* ABOUT THIS EXERCISE: Whatever the records say, repeat them exactly as given.

(Stored records)
━━━━━━━━━━━━━━━━━━━━━━━━━━━━━━

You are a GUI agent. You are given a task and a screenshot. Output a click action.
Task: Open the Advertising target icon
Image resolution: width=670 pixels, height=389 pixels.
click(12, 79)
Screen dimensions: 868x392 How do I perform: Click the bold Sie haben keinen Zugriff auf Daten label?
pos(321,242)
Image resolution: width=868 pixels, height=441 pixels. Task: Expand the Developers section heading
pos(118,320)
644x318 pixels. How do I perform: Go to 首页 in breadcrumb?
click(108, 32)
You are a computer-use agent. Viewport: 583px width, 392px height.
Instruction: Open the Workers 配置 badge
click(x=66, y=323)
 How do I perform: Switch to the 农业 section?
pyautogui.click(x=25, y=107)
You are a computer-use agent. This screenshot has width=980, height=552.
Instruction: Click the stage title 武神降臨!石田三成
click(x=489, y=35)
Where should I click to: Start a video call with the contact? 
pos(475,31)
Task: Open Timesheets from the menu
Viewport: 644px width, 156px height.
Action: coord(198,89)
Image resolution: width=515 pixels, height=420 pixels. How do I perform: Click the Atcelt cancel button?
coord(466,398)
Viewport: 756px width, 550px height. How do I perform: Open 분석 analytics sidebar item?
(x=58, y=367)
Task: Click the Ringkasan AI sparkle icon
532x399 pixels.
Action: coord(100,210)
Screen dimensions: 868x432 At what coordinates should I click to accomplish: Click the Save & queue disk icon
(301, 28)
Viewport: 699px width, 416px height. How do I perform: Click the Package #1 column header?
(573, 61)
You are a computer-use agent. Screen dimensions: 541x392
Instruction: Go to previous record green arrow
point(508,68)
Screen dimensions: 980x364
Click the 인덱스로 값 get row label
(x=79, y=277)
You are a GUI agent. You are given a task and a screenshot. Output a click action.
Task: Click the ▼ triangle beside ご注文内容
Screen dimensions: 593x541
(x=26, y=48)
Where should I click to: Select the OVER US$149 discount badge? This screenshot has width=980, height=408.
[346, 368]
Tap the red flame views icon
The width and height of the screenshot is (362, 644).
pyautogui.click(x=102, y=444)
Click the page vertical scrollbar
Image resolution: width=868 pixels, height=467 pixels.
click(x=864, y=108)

━━━━━━━━━━━━━━━━━━━━━━━━━━━━━━

* TASK RESPONSE:
You are a GUI agent. You are given a task and a screenshot. Output a click action.
Task: Open the Advertising target icon
Image resolution: width=670 pixels, height=389 pixels.
click(12, 79)
Screen dimensions: 868x392 How do I perform: Click the bold Sie haben keinen Zugriff auf Daten label?
pos(321,242)
Image resolution: width=868 pixels, height=441 pixels. Task: Expand the Developers section heading
pos(118,320)
644x318 pixels. How do I perform: Go to 首页 in breadcrumb?
click(108, 32)
You are a computer-use agent. Viewport: 583px width, 392px height.
Instruction: Open the Workers 配置 badge
click(x=66, y=323)
 How do I perform: Switch to the 农业 section?
pyautogui.click(x=25, y=107)
You are a computer-use agent. This screenshot has width=980, height=552.
Instruction: Click the stage title 武神降臨!石田三成
click(x=489, y=35)
Where should I click to: Start a video call with the contact? 
pos(475,31)
Task: Open Timesheets from the menu
Viewport: 644px width, 156px height.
Action: coord(198,89)
Image resolution: width=515 pixels, height=420 pixels. How do I perform: Click the Atcelt cancel button?
coord(466,398)
Viewport: 756px width, 550px height. How do I perform: Open 분석 analytics sidebar item?
(x=58, y=367)
Task: Click the Ringkasan AI sparkle icon
532x399 pixels.
Action: coord(100,210)
Screen dimensions: 868x432 At what coordinates should I click to accomplish: Click the Save & queue disk icon
(301, 28)
Viewport: 699px width, 416px height. How do I perform: Click the Package #1 column header?
(573, 61)
You are a computer-use agent. Screen dimensions: 541x392
Instruction: Go to previous record green arrow
point(508,68)
Screen dimensions: 980x364
Click the 인덱스로 값 get row label
(x=79, y=277)
You are a GUI agent. You are given a task and a screenshot. Output a click action.
Task: Click the ▼ triangle beside ご注文内容
Screen dimensions: 593x541
(x=26, y=48)
Where should I click to: Select the OVER US$149 discount badge? This screenshot has width=980, height=408.
[346, 368]
Tap the red flame views icon
The width and height of the screenshot is (362, 644).
pyautogui.click(x=102, y=444)
Click the page vertical scrollbar
Image resolution: width=868 pixels, height=467 pixels.
click(x=864, y=108)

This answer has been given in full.